Reality-Based Abstraction


Airport
My current work evokes in me the excitement I felt 4 decades ago watching my first photographs emerge in a developing tray.

Farm Gears
Today I eagerly watch the screen on the back of my digital camera as the machine develops a series of exposures into these multilayered offerings.

Repurposing
Since the image combining occurs in-camera, the raw files that emerge are flat and gray looking.

Mill Windows

I use a computer darkroom to reveal rich detail, texture and color.

Brownstones and Railings

The art of the Cubist painters shimmers with life.

Rail Yard
These painters have inspired me to utilize multiple views simultaneously to portray the essence of a subject.

Wooden Bridge
Engaging light and graphic beauty draw me to subject matter.

Country Porch
The “zzt” sound of the camera’s shutter encourages me.

Steel Bridge
I joyfully bend, stretch and strain while photographing.

Venetian Blinds
Heart, technology and technique combine to reflect the overlapping planes in which I see the world these days.

Bricks and Windows
The video below gives a sense of how I created Bricks and Windows.

On Location, No. 1

Passageway
I sometimes wonder what an onlooker thinks as I take an exposure while holding my camera upside down.

Art Museum Columns
Once I pick a subject, I sometimes try to plan the outcome of the multiple, layered exposures.  I have found, however, that when I act on instinct rather than linear planning, the results are more likely to sing.

Church, State and Home
 I use brief descriptive titles to hint at underlying reality.

Sailboats Racing
The transparent sails of these modern craft racing on the Charles River between Boston and Cambridge allow the river’s blue to show through.

Railroad Bridge
Trains no longer rumble across the Connecticut River under this steel superstructure.
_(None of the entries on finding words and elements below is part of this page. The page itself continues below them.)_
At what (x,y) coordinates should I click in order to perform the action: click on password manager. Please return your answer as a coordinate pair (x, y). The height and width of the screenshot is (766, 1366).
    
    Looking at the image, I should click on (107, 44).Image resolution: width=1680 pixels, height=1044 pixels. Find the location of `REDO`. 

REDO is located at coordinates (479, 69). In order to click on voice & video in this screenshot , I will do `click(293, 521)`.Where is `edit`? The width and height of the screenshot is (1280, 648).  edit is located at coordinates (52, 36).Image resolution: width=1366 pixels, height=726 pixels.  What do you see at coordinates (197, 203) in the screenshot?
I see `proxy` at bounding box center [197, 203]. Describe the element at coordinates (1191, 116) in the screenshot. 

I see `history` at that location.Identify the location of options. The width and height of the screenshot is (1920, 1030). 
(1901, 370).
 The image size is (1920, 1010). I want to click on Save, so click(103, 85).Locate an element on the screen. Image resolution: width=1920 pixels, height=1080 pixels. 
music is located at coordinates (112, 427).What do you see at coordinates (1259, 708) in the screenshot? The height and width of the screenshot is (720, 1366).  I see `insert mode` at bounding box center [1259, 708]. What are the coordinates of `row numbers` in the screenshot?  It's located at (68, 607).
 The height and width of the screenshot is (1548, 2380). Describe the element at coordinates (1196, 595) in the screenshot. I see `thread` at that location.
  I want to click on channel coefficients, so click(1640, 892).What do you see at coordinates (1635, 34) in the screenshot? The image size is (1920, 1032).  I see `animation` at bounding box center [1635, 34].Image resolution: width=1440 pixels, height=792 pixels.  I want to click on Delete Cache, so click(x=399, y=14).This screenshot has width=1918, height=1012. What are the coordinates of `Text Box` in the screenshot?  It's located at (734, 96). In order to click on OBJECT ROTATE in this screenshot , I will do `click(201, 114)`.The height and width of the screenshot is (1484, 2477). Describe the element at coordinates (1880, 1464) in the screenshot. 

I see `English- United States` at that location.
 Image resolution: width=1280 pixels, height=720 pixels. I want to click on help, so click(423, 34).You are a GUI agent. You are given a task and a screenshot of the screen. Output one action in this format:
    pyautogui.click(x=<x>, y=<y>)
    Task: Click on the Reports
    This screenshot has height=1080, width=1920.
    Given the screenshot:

Instead, bicycles whir along. Trains. Bicycles. What’s next for this travel corridor?

Whither Industrial America?
I teach photography in Turners Falls, MA. Many of the town’s mill buildings along the power canal sit unused, slowly disintegrating. This image evokes for me stormy seas and masted boats going down.

Broken Window
Another process video:  The making of Broken Window.

On Location, No. 2

Glass Door
After spending the day at MASSMoCA (Massachusetts Museum of Contemporary Art), this is how the exit door looked to me.

Townhouse Neighborhood
Every person looking down from a skyscraper at Boston’s Back Bay neighborhood sees what their life experiences to date have taught them to see.

University Church
Given these multiple, unique truths, I think abstraction can be a more universal reality.

On Location No. 3

This video traces the roots of my abstract image making.







2 comments :

Anonymous said...

These are all AMAZING but my favorite has to be "Country Porch" I love the colors, texture and lines.

John Nordell said...

Thank you. It's a delight making them.